In his haste to have the tree completely (and completely uninterested in un-decorating it to chop it down to a more convenient size) he snatched up a small knitted winter cap and plopped it on top of the tree. For several years following his momentary frustration, we topped our tree with this tiny knit cap, until the year my mother put her foot down in her desire for a more traditional looking tree.
Does it really matter what goes on the top of a tree? Christmas tree decorations are a universal tradition that has a long disputable record of its true origins. Most people credit current Christmas tree decorations with the first in home decoration recognized by the modern world, the Christmas tree of the Windsor Castle. Although others dispute this and say that Christmas tree decorations began in Germany when devout Christians brought trees into their homes for decorative purposes.
Christmas trees were originally decorated with fruits, sweets, candles, and even popcorn long before anyone decided that tree decorating just wasn’t complete until something crowned the very top branch. Stars were actually quite common once the notion took Europe by storm. They were simple to fashion and represented the Christmas star without much effort. Later, angels were introduced to represent the Angel that visited the shepherds when Christ was born.

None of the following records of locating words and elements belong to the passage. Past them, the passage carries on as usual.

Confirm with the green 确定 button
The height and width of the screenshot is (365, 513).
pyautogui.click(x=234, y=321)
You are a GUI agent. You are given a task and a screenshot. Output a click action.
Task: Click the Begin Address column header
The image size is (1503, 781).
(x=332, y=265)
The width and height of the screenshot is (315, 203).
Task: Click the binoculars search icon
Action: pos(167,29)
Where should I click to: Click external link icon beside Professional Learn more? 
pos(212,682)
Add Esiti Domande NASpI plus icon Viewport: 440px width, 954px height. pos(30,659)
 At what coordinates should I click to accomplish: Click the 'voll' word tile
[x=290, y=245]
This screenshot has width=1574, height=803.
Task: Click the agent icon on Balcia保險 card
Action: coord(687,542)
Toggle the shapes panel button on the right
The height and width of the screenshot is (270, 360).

In the pursuit of originality and uniqueness, the tree topper became the focal point of Christmas tree distinction. Special bulbs were designed, color arrangements began to provide an artist’s quality, and eventually, odd shapes and characters began to pop up as the newest and latest Christmas tree toppers.
The perpetual pursuit for unique and original tree toppers is far from over. These days, artists are being commissioned to create intricate and glorious tree toppers that represent everything from the religious to the extreme. The tree topper lays claim to the entire Christmas tree, giving it personality and ownership. This may seem a little extreme considering that the average Christmas tree is displayed between two and three weeks out of the entire year.
Out of all the ornamentation, a unique Christmas tree topper is the one that people look to for absolute distinction. No matter how original or ordinary the decorations on display light up the tree, the eyes tend to focus first on the top of the tree, even when the entire tree is magnificent.
Tree toppers have become symbolic of our reverence for the holiday. Those who deem themselves religious tend to find the tree topper that expresses their faith accurately while those who celebrate a more secular Christmas may search for something a little more ornate but less obviously Christian.
Whether it is faith statements or statements of individuality tree toppers have become the symbolic representation of our Christmas traditions. Most families will select a tree topper and utilize the same one for many years, often passing the tree topper on as a family heirloom if it is deemed appropriate. While definitely the minority, some families replace their tree toppers annually, developing quite the collections over time.
And so the question remains, does it really matter what you place on the very top of your tree? Only to you. People are bound to notice if you have something particularly crafty or original. A Christmas tree topper is your unique expression of what the holiday means to you.